Box and whisker plot for proportion of students at least meeting the writing national standard for each decile.

Box and whisker plot for proportion of students at least meeting the mathematics national standard for each decile.

Achievement in different areas (reading, writing, mathematics) is highly correlated:

cor(standards[, c('reading.OK', 'writing.OK', 'math.OK')],
    use = 'pairwise.complete.obs')

#           reading.OK writing.OK   math.OK
#reading.OK  1.0000000  0.7886292 0.7749094
#writing.OK  0.7886292  1.0000000 0.7522446
#math.OK     0.7749094  0.7522446 1.0000000

# We can plot an example and highlight decile groups
# 1-5 vs 6-10
qplot(reading.OK, math.OK,
      data = standards, 
      color = ifelse(as.numeric(decile.2008) > 5, 1, 0)) +
opts(legend.position = 'none')

Scatterplot for proportion meeting mathematics and reading national standards. Dark points are deciles 1 to 5, while light points are deciles 6 to 10. Notice the large overlap for performance between the two groups.

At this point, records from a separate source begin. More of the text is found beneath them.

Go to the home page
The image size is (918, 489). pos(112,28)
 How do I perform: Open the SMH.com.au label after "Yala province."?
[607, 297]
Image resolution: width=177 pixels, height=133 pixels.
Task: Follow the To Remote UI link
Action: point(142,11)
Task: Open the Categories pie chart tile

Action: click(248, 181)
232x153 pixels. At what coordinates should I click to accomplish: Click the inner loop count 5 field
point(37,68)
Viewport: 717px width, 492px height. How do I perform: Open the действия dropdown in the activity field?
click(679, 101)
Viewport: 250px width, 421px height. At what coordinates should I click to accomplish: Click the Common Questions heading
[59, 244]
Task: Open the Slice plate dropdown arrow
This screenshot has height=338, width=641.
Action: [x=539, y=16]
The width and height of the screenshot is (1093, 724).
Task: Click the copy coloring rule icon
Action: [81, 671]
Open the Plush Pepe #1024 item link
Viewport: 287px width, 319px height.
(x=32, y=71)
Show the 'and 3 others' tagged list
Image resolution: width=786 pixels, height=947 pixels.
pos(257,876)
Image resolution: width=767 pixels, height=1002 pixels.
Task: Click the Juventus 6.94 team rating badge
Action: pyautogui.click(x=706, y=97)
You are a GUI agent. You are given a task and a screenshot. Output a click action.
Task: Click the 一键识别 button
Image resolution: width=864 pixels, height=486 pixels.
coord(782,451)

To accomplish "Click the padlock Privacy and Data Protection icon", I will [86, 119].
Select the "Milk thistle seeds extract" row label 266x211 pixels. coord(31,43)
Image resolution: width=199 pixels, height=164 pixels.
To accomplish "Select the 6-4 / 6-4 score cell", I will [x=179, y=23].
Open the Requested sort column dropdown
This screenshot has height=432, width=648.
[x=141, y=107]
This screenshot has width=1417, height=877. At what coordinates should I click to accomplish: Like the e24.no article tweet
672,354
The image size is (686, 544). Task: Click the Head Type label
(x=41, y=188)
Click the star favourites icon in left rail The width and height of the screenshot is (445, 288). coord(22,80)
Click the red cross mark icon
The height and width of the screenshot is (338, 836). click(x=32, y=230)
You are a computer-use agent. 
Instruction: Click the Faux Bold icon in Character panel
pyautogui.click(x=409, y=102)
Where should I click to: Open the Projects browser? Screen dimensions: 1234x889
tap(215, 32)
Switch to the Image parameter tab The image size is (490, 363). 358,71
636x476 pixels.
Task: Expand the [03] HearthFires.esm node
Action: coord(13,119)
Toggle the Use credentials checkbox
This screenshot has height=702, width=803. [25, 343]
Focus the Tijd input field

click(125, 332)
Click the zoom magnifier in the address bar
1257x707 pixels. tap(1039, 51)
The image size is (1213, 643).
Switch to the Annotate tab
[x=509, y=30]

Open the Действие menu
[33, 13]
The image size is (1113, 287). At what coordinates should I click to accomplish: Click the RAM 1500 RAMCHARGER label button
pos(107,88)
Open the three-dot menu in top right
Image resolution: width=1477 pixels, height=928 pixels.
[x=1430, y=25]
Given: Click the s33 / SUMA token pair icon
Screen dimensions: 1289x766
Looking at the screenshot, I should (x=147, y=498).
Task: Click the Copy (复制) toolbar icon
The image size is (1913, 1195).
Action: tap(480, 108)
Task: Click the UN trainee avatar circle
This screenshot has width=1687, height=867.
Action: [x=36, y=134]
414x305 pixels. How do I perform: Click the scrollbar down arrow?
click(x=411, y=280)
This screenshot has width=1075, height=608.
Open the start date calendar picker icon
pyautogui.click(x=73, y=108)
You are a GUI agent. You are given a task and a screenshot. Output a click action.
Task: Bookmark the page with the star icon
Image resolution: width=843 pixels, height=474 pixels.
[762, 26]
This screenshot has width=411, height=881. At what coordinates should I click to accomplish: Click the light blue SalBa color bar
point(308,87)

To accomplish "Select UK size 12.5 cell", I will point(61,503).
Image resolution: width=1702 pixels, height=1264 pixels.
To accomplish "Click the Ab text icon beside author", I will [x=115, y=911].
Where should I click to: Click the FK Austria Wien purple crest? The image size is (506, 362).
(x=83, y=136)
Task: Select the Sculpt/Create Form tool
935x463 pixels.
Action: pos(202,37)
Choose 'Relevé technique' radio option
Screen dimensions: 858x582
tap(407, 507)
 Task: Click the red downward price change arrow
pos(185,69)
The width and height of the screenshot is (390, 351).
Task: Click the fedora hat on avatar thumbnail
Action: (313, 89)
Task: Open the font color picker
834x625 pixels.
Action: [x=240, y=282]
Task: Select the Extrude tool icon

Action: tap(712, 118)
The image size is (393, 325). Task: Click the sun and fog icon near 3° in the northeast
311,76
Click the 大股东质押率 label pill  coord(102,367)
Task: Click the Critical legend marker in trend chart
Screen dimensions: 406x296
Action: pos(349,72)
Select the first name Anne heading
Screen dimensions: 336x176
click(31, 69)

All these graphs are only descriptive/exploratory; however, once we had more data we could move to hierarchical models to start adjusting performance by socioeconomic aspects, geographic location, type of school, urban or rural setting, school size, ethnicity, etc. Potentially, this would let us target resources on schools that could be struggling to perform; nevertheless, any attempt at creating a ‘quick & dirty’ ranking ignoring the previously mentioned covariates would be, at the very least, misleading.

Note 2012-09-26: I have updated data and added a few plots in this post.